How Northwest Women in Rodeo Changed Perceptions of Ability

 

Mabel Strickland Woodward jumped her horse over an automobile in 1926 at the Ellensburg Rodeo.  Wikicommons

When you think of the rodeo you may think cowboys, big belt buckles, brawn and muscle. But rodeo and ranching also served as an overlooked catalyst for views on the capabilities of women. In this episode, Historian Tracey Hanshew explains how the women  athletes of early rodeo provide a broader understanding of women’s roles in rural history.

 

HANSHEW: Today, rodeos in the Northwest are imperative for career athletes as they were before the National Finals Rodeo formed.
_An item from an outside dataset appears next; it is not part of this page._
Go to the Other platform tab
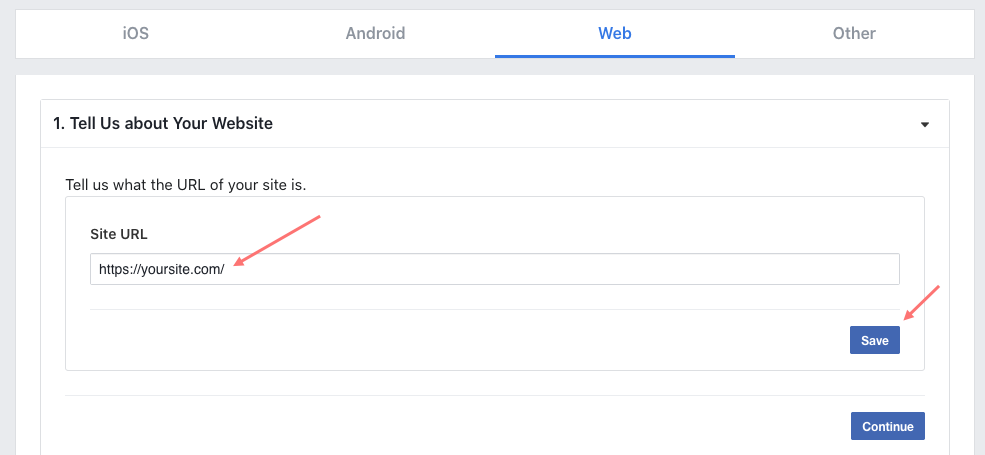The image size is (985, 455). click(854, 33)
Ellensburg, Walla Walla, and Pendleton Rodeos, to name a few, were important in the early twentieth century because each had a reputation for consistent prize money and as a rodeo that wasn’t plagued with fraud, both necessary to ensure a livelihood for career athletes. Some of those athletes were women.
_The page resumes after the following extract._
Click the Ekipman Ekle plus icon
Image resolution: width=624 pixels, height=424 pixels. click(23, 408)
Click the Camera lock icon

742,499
The women athletes of early rodeo provide a broader understanding of women’s roles in rural history. Several top cowgirls like Fannie Sperry Steele, Mabel Strickland, and the Greenough sisters were born and raised on ranches across the Northwest. By studying them we have learned that women gentled and trained horses, moved cattle, and managed ranch duties. Working on seclucded ranches , cowgirls redefined femininity, incorporating practical clothing to accommodate the work they did which was traditionally masculine and considered unladylike. They combined split skirts with decorative sashes and lacy blouses with large silk bows and large-brimmed hats. They became quite skilled at masculine work, yet created their own feminine style.
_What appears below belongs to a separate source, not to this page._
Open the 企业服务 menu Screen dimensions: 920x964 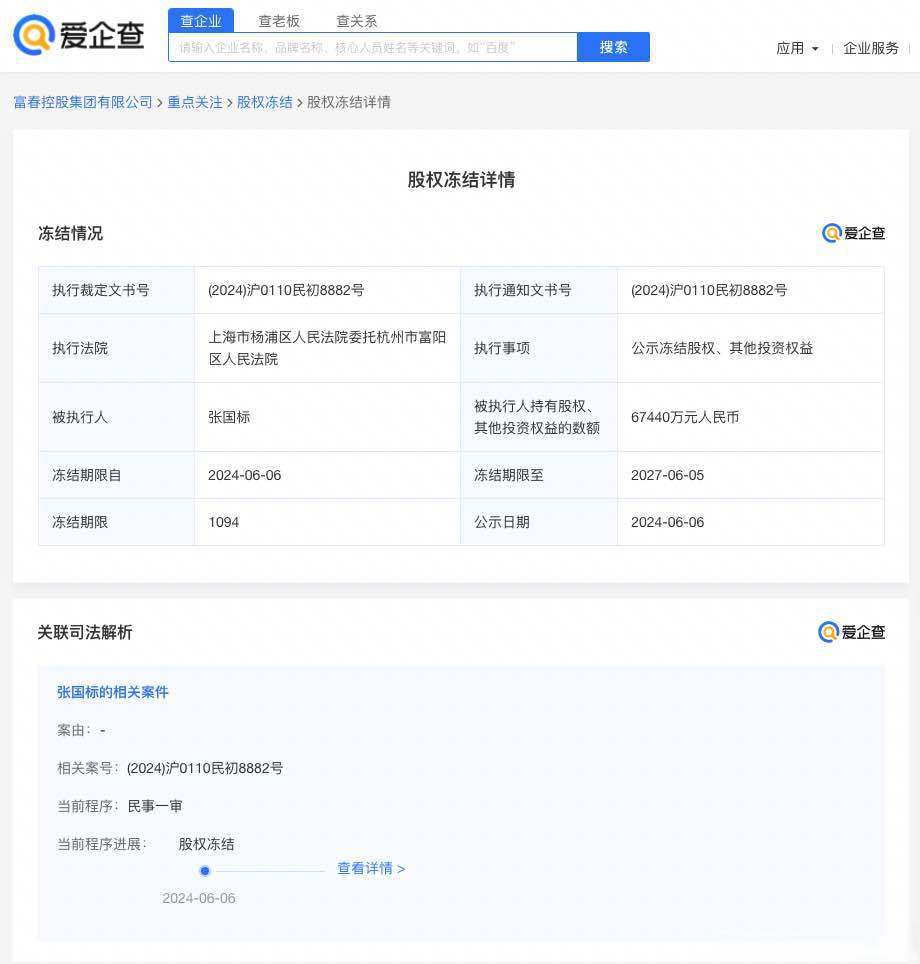(871, 48)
Social expectations for women’s behavior in rural areas compared to urban women reveals that in some ways a separate set of standards existed. Unlike the women in Western dime novels or Hollywood Westerns, women ranchers and athletes were as competent as the cowboys. For example, the Greenough sisters, Alice, and Margie, from a ranch near Red Lodge, Montana worked like their brothers. The girls learned to rope and ride as children and contributed to the family income by working on and off the ranch. Once when a neighbor approached the Greenough ranch to find seasonal help, the boys had already been hired out. So, Alice’s father agreed to let her work driving a team of plow horses for the season, and reportedly said Alice was as good a worker as any man.

The Greenough’s enter the historical record as rodeo cowgirls, but their backstory provides information about how ranching women across the western United States were equally competent working alongside men. When looking for continuity within regional areas like the Northwest, we learn more about women’s history and the contributions they had in society. There is much more to discover about how women in rural areas affected national conversations and affected change to women’s lives.

About the Author:

 

Tracey Hanshew is a Scholarly Assistant Professor at WSU Tri-Cities, where she teaches on topics such as Women in the American West, Women’s Social History, American Peoples, and United States History through film. She has a Master’s in Social Science from Syracuse University and a Ph.D. in History at Oklahoma State University. Her recent book Oklahoma Rodeo Women, released this past February, is a popular history about women in Oklahoma and how their contributions to professional rodeo helped rodeo get its start and sustained it through years of hardship.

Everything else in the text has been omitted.